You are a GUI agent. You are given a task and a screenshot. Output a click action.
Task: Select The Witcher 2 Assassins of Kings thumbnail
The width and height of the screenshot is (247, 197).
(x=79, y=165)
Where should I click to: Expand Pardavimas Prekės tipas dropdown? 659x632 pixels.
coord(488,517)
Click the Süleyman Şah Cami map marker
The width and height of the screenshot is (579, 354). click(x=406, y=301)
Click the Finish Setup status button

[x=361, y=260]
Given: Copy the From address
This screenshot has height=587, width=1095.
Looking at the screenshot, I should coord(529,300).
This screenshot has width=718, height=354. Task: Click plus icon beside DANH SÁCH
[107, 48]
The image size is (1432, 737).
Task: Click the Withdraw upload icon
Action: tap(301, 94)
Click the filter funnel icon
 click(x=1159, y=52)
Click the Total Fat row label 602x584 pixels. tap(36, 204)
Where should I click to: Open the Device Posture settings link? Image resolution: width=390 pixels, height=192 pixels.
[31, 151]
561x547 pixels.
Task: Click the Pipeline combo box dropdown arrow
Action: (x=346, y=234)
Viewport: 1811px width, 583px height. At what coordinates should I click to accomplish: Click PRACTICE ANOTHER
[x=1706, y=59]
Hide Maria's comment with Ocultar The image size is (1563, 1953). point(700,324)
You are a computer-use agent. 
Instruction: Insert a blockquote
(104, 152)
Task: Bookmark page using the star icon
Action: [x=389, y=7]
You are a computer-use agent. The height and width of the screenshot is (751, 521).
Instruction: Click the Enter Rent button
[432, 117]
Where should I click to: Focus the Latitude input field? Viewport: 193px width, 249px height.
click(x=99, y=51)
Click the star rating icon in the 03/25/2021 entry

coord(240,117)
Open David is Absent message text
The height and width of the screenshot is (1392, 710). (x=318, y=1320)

- - - -

● **WHAT TO WORK ON**:
Number of lines holding "agent" in the material: state it with no other words.

● **FINISHED TASK**:
3